Veníamos con un relax envidiable tras quince días en el archipiélago canario, con un tiempo que hubiese firmado cualquiera en el momento de hacer efectivo el yimporte de los billetes de avión. El taxi nos dejó en la puerta de casa, pero como traíamos bastante apetito, yo subí con las maletas, mientras mi esposa se acercó al bar-tienda del barrio para conseguir algo para cenar.
Al entrar en casa recibí un impacto de mal olor y, en seguida, descubrí que venía de la cocina, más concretamente del fregadero. Hice una composición rápida del lugar: cuando nos habíamos ido, el fregadero llevaba un par de días sin desaguar bien; seguramente aquel olor prevenía de las descomposición durante dos semanas de los restos que formaban aquel atasco.
Rápidamente, me dispuse a solucionarlo para que no quedasen pistas. Puse el cubo de la fregona debajo del fregadero y desenrosqué la pieza de la parte baja del desagüe. Cuando iba dando las últimas vueltas me cayó algo de agua sucia por las muñecas, lo que ya me puso a la defensiva y, al abrir..., ¡qué asco de olor!, pude ver que había varias cosas descompuestas, pero predominaban los trozos de espagueti.

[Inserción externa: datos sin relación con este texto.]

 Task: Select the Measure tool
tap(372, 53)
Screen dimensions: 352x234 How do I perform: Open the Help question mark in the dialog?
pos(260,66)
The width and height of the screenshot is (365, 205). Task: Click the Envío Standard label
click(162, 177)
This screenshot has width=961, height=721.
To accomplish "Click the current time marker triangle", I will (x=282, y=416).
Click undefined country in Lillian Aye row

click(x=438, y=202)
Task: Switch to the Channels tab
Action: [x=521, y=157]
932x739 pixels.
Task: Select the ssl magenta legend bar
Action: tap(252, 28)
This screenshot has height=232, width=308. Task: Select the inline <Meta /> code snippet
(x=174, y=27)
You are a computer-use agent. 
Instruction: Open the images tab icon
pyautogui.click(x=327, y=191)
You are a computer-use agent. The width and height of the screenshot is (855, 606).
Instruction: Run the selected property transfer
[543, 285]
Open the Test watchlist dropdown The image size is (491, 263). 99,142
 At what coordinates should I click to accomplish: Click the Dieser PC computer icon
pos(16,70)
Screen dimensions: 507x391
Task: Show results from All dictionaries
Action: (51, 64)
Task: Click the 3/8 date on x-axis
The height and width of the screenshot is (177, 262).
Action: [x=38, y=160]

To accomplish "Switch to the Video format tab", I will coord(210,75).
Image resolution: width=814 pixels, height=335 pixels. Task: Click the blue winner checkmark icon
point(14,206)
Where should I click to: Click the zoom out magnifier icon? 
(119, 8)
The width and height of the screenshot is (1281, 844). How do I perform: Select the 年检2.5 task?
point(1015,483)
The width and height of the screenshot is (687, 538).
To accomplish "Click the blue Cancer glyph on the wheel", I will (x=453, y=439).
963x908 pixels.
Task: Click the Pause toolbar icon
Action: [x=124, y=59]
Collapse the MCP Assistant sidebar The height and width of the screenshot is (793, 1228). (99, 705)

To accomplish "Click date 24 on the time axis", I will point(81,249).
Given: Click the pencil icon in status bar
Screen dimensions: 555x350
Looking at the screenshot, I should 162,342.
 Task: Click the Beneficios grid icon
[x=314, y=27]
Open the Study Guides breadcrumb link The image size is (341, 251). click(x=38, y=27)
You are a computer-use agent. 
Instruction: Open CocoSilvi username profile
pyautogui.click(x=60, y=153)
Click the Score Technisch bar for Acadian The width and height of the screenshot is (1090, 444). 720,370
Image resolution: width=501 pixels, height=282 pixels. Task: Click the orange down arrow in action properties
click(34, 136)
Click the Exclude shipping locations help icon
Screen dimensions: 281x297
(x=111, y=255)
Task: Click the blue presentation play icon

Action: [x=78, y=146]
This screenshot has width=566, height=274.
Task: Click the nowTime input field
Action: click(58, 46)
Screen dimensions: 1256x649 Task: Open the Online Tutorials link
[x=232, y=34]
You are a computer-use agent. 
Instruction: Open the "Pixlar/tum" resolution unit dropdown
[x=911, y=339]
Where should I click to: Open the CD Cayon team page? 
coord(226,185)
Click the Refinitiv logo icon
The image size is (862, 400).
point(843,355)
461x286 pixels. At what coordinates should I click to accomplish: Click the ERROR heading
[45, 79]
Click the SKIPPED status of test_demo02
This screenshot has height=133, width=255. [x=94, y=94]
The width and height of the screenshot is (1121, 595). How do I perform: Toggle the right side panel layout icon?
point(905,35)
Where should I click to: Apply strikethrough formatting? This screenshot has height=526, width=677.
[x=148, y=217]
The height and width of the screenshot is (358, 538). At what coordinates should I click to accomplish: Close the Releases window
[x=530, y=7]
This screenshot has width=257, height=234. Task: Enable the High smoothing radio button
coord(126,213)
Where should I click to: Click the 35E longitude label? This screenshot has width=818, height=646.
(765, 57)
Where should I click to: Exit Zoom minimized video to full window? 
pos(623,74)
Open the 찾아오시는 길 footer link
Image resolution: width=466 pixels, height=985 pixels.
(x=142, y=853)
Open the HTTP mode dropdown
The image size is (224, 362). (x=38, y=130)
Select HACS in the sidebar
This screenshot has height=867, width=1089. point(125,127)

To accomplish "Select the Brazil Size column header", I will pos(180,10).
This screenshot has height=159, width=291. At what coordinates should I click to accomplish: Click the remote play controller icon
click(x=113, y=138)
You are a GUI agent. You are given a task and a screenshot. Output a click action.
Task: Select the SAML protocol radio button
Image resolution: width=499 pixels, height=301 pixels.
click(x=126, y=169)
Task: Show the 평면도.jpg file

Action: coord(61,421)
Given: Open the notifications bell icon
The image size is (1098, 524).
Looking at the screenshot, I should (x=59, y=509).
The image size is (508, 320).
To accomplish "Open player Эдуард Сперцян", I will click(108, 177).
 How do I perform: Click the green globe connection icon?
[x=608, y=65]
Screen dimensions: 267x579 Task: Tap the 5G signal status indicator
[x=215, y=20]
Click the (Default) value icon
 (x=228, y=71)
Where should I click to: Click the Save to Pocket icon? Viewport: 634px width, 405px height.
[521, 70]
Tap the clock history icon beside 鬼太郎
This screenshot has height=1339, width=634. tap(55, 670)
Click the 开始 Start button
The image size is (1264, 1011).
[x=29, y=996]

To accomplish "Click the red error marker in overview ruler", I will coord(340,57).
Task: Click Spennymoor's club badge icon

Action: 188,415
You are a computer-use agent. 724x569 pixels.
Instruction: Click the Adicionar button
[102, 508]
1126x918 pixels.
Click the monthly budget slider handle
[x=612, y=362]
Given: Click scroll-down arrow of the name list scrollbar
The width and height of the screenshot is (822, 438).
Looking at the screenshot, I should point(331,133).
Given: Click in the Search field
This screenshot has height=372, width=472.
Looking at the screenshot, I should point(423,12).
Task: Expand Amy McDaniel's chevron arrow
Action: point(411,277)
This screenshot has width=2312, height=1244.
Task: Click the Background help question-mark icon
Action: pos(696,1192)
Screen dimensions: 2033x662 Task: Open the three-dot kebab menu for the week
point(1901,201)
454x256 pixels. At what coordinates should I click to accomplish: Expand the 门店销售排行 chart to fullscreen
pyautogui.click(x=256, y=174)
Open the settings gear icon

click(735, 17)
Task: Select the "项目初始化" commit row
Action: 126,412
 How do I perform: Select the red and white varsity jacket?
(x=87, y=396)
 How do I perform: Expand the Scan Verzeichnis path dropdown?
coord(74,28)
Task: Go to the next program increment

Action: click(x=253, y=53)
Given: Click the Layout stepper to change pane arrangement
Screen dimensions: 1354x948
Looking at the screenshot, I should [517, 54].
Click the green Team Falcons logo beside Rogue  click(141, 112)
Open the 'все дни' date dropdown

Esto me revolvió un poco el estómago y medio me mareé. En fin, que estaba agachado y a un metro tenía el cubo de basura de pedal. En esa misma posición, apreté el pedal con la mano izquierda y, rápidamente, giré el cuerpo para encestar en el polvero lo que estaba en mi mano derecha, o sea, los espaguetis colgando de la tapa. Como es imaginable, en este movimiento la mano entra en el recipiente y la cara asoma desde el borde.
La bocanada que me tragué fue brutal. Aumentó mi mareo y debido a la posición poco estable en la que estaba, perdí el equilibrio y me dí con el lateral de la cabeza contra el borde de una silla. La explicación es que el día que partimos hacia las Islas me tocaba bajar la basura y con las prisas se me había olvidado. Pero no era una basura como la de cualquier día porque había restos de pescado, y estábamos quince días después. El compost estaba casi hecho en mi propio domicilio.
No me dio tiempo a camuflar la situación. Cuando subió mi mujer, estaba recuperándome del mareo sentado en una silla de la cocina y me había puesto un poco de hielo en la cabeza para tratar de contener el rápido volumen que estaba alcanzando el chichón.
En este caso, la bronca no fue por no haber bajado la basura, sino que mi mujer repetía una y otra vez: ¡Cerdo! ¡Pero mira que te dije que el fregadero no es un vertedero! ¡Primero se vacían los platos en la basura y luego se lavan! ¡Es la única casa que conozco donde el chupón desatascador está siempre por el medio!